Subcutaneous Fluids in Birds

Introduction

The subcutaneous route is the most common method of fluid administration in the bird. Subcutaneous fluids in birds are an excellent way to provide maintenance fluids or to correct mild dehydration. Subcutaneous fluids may also be the safest route initially for extremely debilitated patients as well as those with respiratory distress or abdominal distension.

 

Subcutaneous fluids in bird video


Video produced by Dr. M. Scott Echols and narrated by Susan Orosz, DVM, DABVP (Avian Practice), DECZM. Video script adapted from Dr. Ford’s article by Christal Pollock, DVM, DABVP (Avian Practice). Video script reviewed by Drs.
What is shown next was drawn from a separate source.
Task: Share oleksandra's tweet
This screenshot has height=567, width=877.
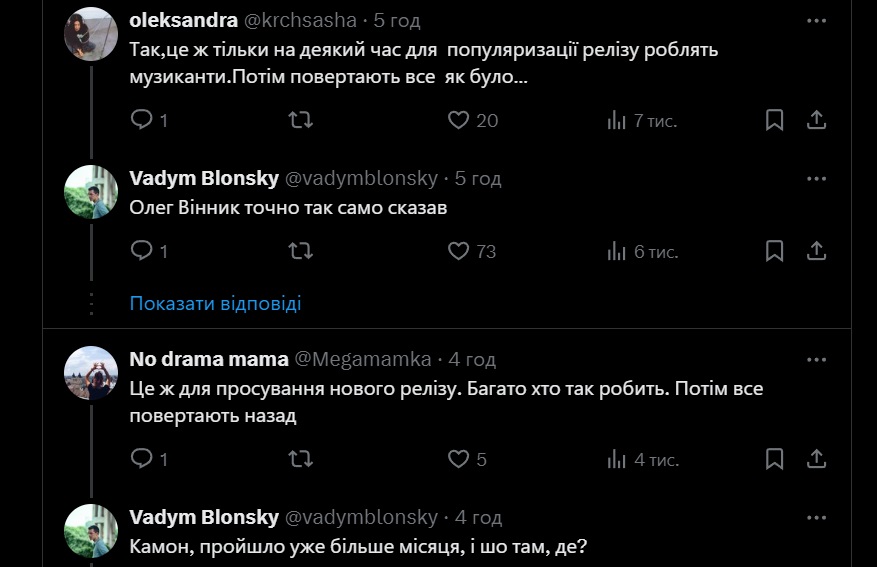Action: pos(816,120)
M.S. Echols and S. Orosz.

 

Equipment needed

  • Syringe
  • Needle of appropriate size:  22 to 25-ga needles for larger birds and 25 to 27-ga for small patients
  • Rubbing alcohol, or soapy water if no alcohol is available, to part feathers
  • Fluids warmed to 100-102°F (38-39°C)
  • +/- Butterfly catheters make fluid administration much easier when a large syringe (35-60 ml) is used

Administer subcutaneous fluids using an intravenous drip set (10-15 drops/ml) attached to a bag of fluids for large raptors. A syringe attached to a needle or butterfly catheter is used for smaller birds. The gauge size listed above are for companion parrots, use a 18 to 23 gauge needle for raptors.

Subcutaneous fluid administration

Subcutaneous fluid administration using a small gauge needle and syringe to a small avian patient. Photograph provided by Dr. Isabelle Langlois. Click image to enlarge.

Potential complications

  • If the needle is inserted too deeply, fluids can be inserted directly into the abdominal air sac. From here they can quickly flow to the lungs.
  • Although the inguinal region has a relatively large subcutaneous space, over-distention of the space with fluids can disrupt the blood flow thereby reducing the rate of fluid absorption.

Step-by-step instructions

  • Provide warmed fluids by storing fluid bags in a fluid warming cabinet or placing the syringe in warm water.
  • Fluids are most commonly given in the inguinal region. While an assistant holds the bird upright, extend and slightly abduct one of the legs.

Subcutaneous fluids inguinal region

  • Part the feathers over the ventral or inner thigh where the leg meets the abdominal wall.  Use alcohol only sparingly to keep the feathers out of the way as alcohol will cool the bird.
  • Insert the needle, bevel up, at a shallow angle slightly away from the body wall. It is generally easy to avoid blood vessels since the needle is visible underneath the skin.

Subcutaneous fluids needle insertion

  • As you begin to infuse fluid, the subcutaneous space will expand substantially to form a bubble. Stop and redirect the needle if you do not see a bubble form.
  • Keep the needle in the middle of this bubble so that you do not inadvertently slip out of the subcutaneous space.
  • If the subcutaneous space is overfilled, fluid will begin to leak out around the needle or the bird may begin to show signs of discomfort.
  • If fluids do not flow freely, the needle is either in muscle or the tip of the needle is pressed against tissue. Try rotating the needle slightly or pulling back and readjusting your position.
  • If previously administered fluids have not be absorbed, consider adjusting frequency and dosage or, in the case of hypoproteinemic birds, consider cautious intravenous or intraosseous fluid administration.
Subcutaneous fluid diagram

Diagram provided by Dr. Scott Ford.

Tips for fluid administration in large avian patients

Fluids are most commonly given into the inguinal space (crural patagium). With the bird secured by an assistant, have them extend one of the bird’s legs out and to one side. Wet down the area on the inner thigh to see the skin better at a point about halfway between the body and knee.

 

Subcutaneous fluids administered to a large raptor

Subcutaneous fluids may be administered to a large raptor with a butterfly catheter and syringe or an intravenous administration set as shown below. This space can expand substantially to hold fluids. To aid in visualization, wet the feathers using rubbing alcohol and part them. Most species will actually have a bare patch in this region. Diagram provided by Dr. Scott Ford. Click image to enlarge.